I am new to R and am trying to find a better solution for accomplishing this fairly simple task efficiently.
I have a data.frame M with 100,000 lines (and many columns, out of which 2 columns are relevant to this problem, I'll call it M1, M2). I have another data.frame where column V1 with about 10,000 elements is essential to this task. My task is this:
For each of the element in V1, find where does it occur in M2 and pull out the corresponding M1. I am able to do this using for-loop and it is terribly slow! I am used to Matlab and Perl and this is taking for EVER in R! Surely there's a better way. I would appreciate any valuable suggestions in accomplishing this task...
for (x in c(1:length(V$V1)) {
start[x] = M$M1[M$M2 == V$V1[x]]
}
There is only 1 element that will match, and so I can use the logical statement to directly get the element in start vector. How can I vectorize this?
Thank you!
Here is another solution using the same example by #aix.
M[match(V$V1, M$M2),]
To benchmark performance, we can use the R package rbenchmark.
library(rbenchmark)
f_ramnath = function() M[match(V$V1, M$M2),]
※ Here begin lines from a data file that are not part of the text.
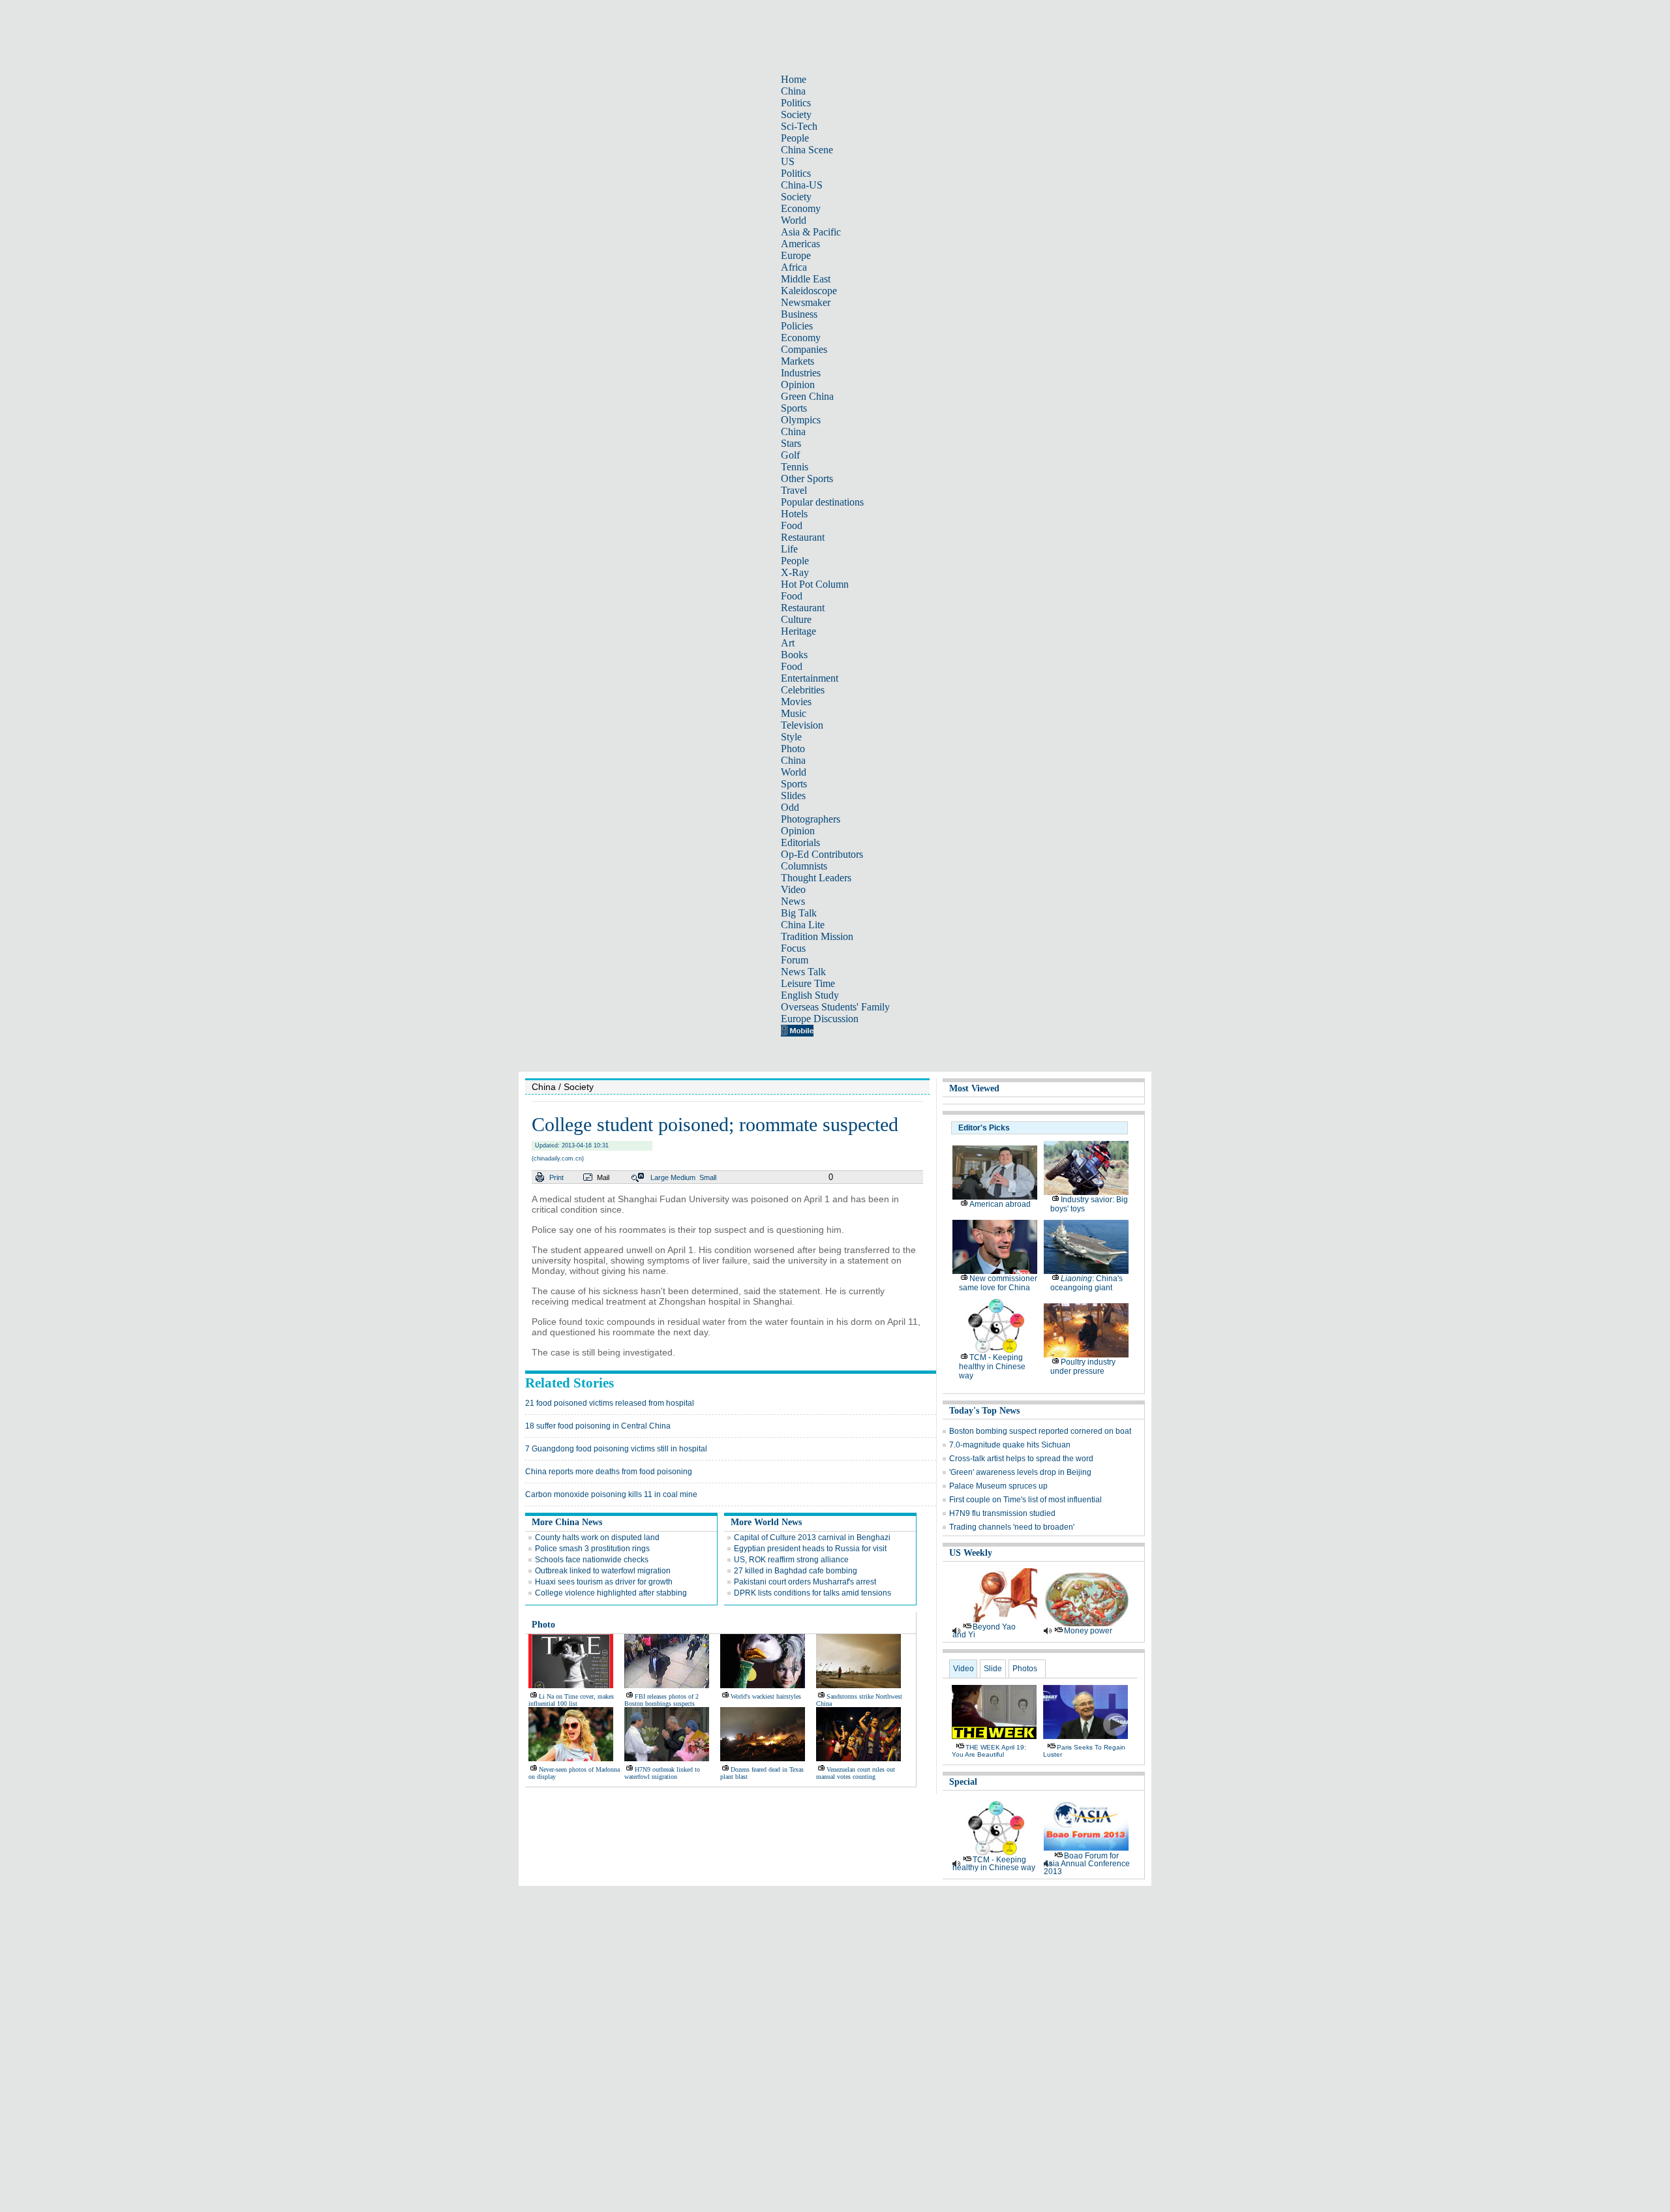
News (793, 901)
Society (796, 114)
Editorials (800, 842)
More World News (766, 1522)
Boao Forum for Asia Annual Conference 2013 (1087, 1863)
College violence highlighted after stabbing (611, 1593)
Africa (794, 267)
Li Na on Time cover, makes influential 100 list (571, 1700)
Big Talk (799, 912)
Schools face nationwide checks (591, 1559)
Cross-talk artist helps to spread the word (1021, 1458)
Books (794, 654)
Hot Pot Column (815, 584)
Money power (1088, 1630)
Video (793, 889)
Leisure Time (808, 983)
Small (707, 1177)
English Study (810, 995)
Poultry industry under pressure (1083, 1366)
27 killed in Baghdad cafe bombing (795, 1570)
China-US (802, 184)
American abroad (1000, 1204)
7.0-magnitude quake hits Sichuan (1009, 1444)
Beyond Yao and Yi (984, 1630)
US (788, 161)
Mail (603, 1177)
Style (791, 736)
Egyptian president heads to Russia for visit (810, 1548)
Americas (800, 243)
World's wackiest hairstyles (766, 1696)
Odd (790, 807)
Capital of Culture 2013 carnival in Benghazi (812, 1537)
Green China (807, 396)
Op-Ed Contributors (822, 854)
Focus (793, 948)
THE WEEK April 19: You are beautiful (989, 1751)
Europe (796, 255)
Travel (794, 490)
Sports (794, 408)
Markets (797, 361)
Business (799, 314)
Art (788, 642)
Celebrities (803, 689)
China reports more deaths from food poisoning (608, 1471)
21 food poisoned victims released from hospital (609, 1403)
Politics (796, 102)
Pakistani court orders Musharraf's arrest (805, 1581)
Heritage (798, 631)
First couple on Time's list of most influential (1025, 1499)
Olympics (801, 419)
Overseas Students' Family (835, 1006)
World (793, 220)
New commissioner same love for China (998, 1283)
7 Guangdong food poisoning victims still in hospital (616, 1448)
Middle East (805, 278)
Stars (791, 443)
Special (963, 1782)
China (793, 91)
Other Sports (807, 478)
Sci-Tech (799, 126)
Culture (796, 619)
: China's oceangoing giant (1086, 1283)
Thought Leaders (816, 877)
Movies (796, 701)
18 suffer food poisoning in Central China (598, 1426)
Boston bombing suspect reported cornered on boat (1040, 1431)
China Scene (807, 149)
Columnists (804, 865)
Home (793, 79)
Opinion (798, 384)
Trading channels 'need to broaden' (1011, 1527)
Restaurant (803, 537)
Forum (794, 959)
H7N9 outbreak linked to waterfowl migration (662, 1773)
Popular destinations (822, 502)
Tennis (794, 466)
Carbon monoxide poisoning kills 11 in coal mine (611, 1494)
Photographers (810, 819)
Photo (793, 748)
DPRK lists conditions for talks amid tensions (812, 1593)
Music (793, 713)
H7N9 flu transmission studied (1002, 1513)
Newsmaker (805, 302)
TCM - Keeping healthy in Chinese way (992, 1366)
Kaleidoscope (809, 290)
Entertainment (809, 678)
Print (556, 1177)
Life (789, 548)
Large (659, 1177)
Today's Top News (984, 1411)
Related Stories (569, 1383)
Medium (683, 1177)
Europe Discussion (819, 1018)
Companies (804, 349)
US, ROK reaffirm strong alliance (791, 1559)
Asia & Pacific (811, 231)
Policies (797, 325)
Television (802, 725)
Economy (801, 208)
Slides (793, 795)
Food (791, 525)
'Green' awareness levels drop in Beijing (1020, 1472)
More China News (567, 1522)
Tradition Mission (817, 936)
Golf (790, 455)
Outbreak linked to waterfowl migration (603, 1570)
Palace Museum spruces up (998, 1486)
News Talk (803, 971)
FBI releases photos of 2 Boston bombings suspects (661, 1700)
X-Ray (795, 572)
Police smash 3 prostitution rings (592, 1548)
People (795, 138)
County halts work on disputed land (597, 1537)
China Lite (803, 924)
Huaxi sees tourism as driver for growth (604, 1581)
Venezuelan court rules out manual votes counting (855, 1773)
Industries (801, 372)
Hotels (794, 513)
f_aix = function() merge(V, M, by.x='V1', by.y='M2', sort=F)
f_chase = function() M[M$M2 %in% V$V1,] # modified to return full data frame
benchmark(f_ramnath(), f_aix(), f_chase(), replications = 10000)
test replications elapsed relative
2 f_aix() 10000 12.907 7.068456
3 f_chase() 10000 2.010 1.100767
1 f_ramnath() 10000 1.826 1.000000
Another option is to use the %in% operator:
> set.seed(1)
> M <- data.frame(M1 = sample(1:20, 15, FALSE), M2 = sample(1:20, 15, FALSE))
> V <- data.frame(V1 = sample(1:20, 10, FALSE))
> M$M1[M$M2 %in% V$V1]
[1] 6 8 11 9 19 1 3 5
Sounds like you're looking for merge:
> M <- data.frame(M1=c(1,2,3,4,10,3,15), M2=c(15,6,7,8,-1,12,5))
> V <- data.frame(V1=c(-1,12,5,7))
> merge(V, M, by.x='V1', by.y='M2', sort=F)
V1 M1
1 -1 10
2 12 3
3 5 15
4 7 3
If V$V1 might contain values not present in M$M2, you may want to specify all.x=T. This will fill in the missing values with NAs instead of omitting them from the result.